• TASK OBJECTIVE:
For this exercise, transcribe every line of the material exactly and skip the pictures.

====== DATA LISTING

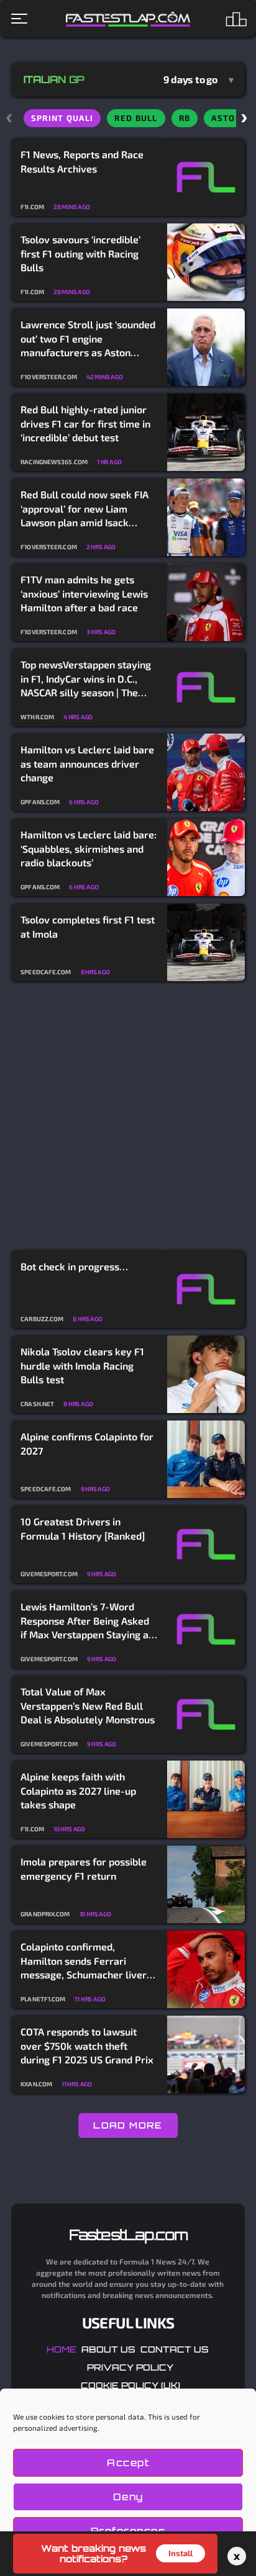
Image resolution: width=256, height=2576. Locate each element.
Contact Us (174, 2349)
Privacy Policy (130, 2367)
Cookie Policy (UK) (130, 2385)
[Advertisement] (128, 1116)
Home (61, 2349)
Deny (128, 2497)
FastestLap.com (128, 2234)
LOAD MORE (128, 2125)
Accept (128, 2463)
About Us (108, 2349)
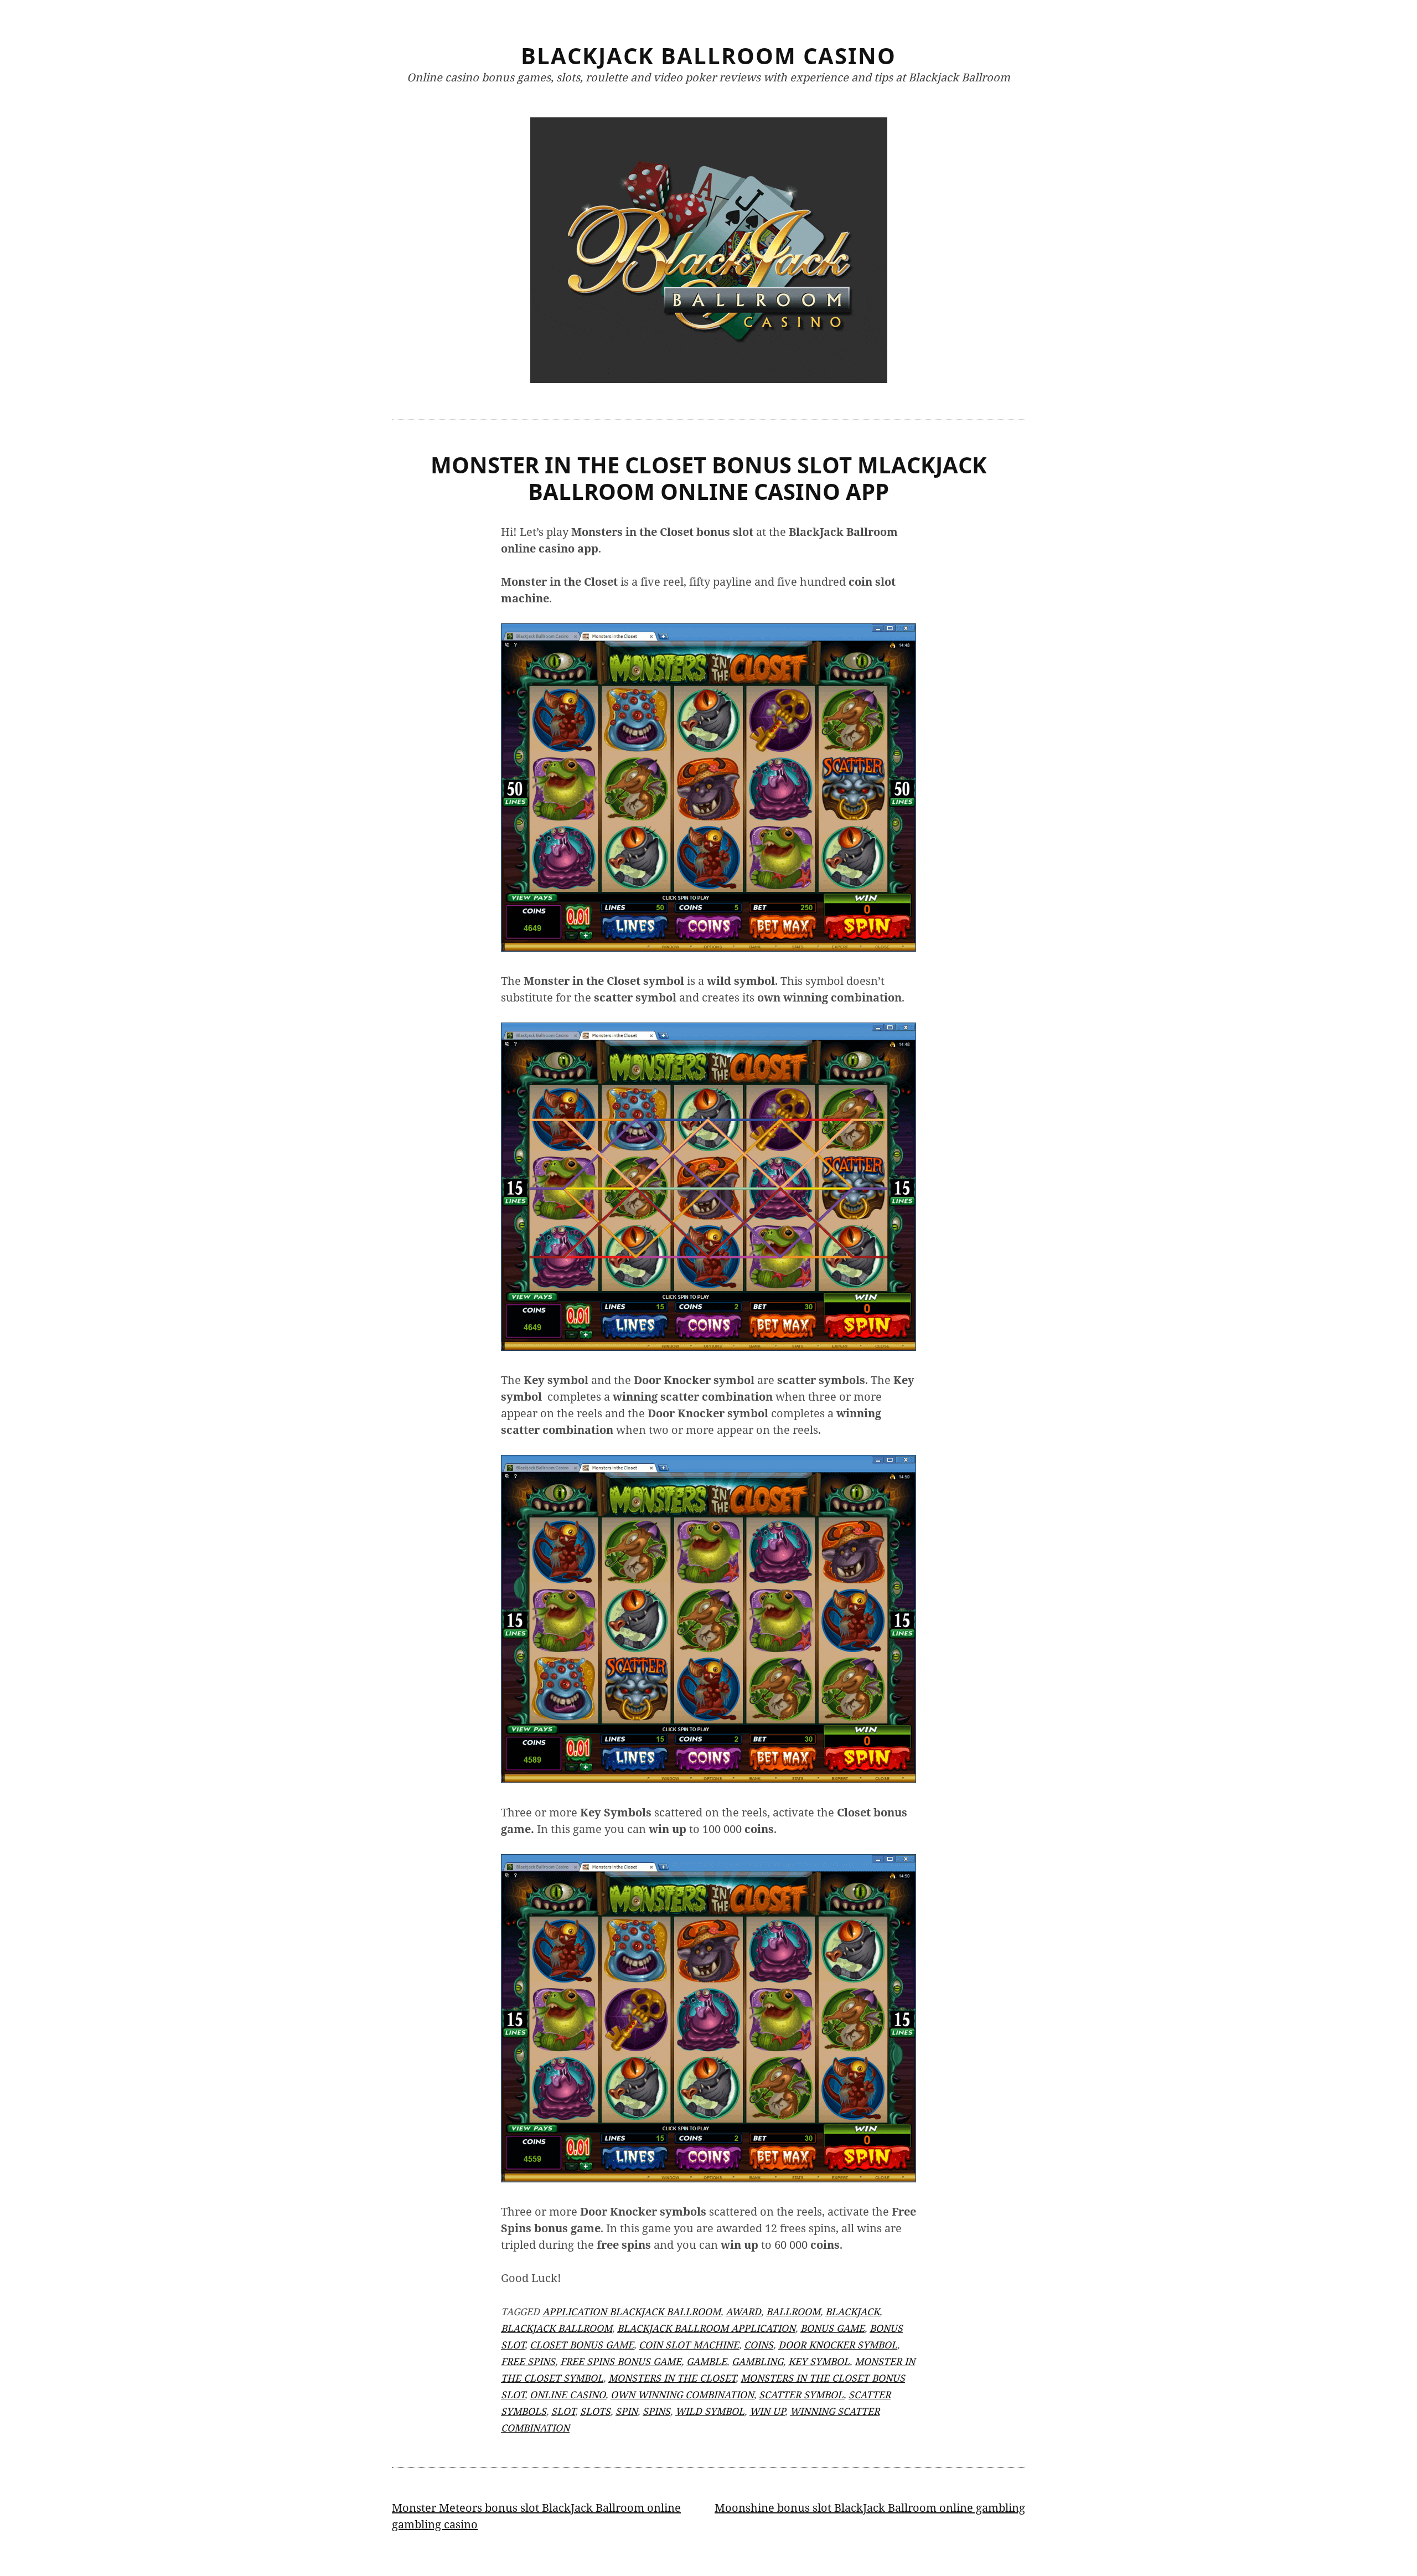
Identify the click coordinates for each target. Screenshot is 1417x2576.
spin (627, 2411)
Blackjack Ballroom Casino (708, 55)
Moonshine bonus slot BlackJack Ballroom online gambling (870, 2507)
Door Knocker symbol (837, 2344)
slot (563, 2411)
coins (758, 2344)
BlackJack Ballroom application (706, 2328)
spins (656, 2411)
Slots (595, 2411)
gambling (757, 2361)
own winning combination (682, 2394)
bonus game (832, 2328)
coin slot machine (689, 2344)
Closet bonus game (582, 2344)
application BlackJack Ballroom (631, 2311)
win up (767, 2411)
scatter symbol (801, 2394)
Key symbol (819, 2361)
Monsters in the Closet (672, 2377)
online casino (568, 2394)
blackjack (852, 2311)
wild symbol (709, 2411)
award (743, 2311)
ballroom (793, 2311)
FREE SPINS (528, 2361)
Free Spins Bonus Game (620, 2361)
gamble (706, 2361)
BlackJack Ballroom (556, 2328)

============

• EXERCISE OUTPUT:
Image resolution: width=256, height=2576. Locate each element.
Contact Us (174, 2349)
Privacy Policy (130, 2367)
Cookie Policy (UK) (130, 2385)
[Advertisement] (128, 1116)
Home (61, 2349)
Deny (128, 2497)
FastestLap.com (128, 2234)
LOAD MORE (128, 2125)
Accept (128, 2463)
About Us (108, 2349)
Identify the click coordinates for each target. Screenshot is 1417x2576.
spin (627, 2411)
Blackjack Ballroom Casino (708, 55)
Moonshine bonus slot BlackJack Ballroom online gambling (870, 2507)
Door Knocker symbol (837, 2344)
slot (563, 2411)
coins (758, 2344)
BlackJack Ballroom application (706, 2328)
spins (656, 2411)
Slots (595, 2411)
gambling (757, 2361)
own winning combination (682, 2394)
bonus game (832, 2328)
coin slot machine (689, 2344)
Closet bonus game (582, 2344)
application BlackJack Ballroom (631, 2311)
win up (767, 2411)
scatter symbol (801, 2394)
Key symbol (819, 2361)
Monsters in the Closet (672, 2377)
online casino (568, 2394)
blackjack (852, 2311)
wild symbol (709, 2411)
award (743, 2311)
ballroom (793, 2311)
FREE SPINS (528, 2361)
Free Spins Bonus Game (620, 2361)
gamble (706, 2361)
BlackJack Ballroom (556, 2328)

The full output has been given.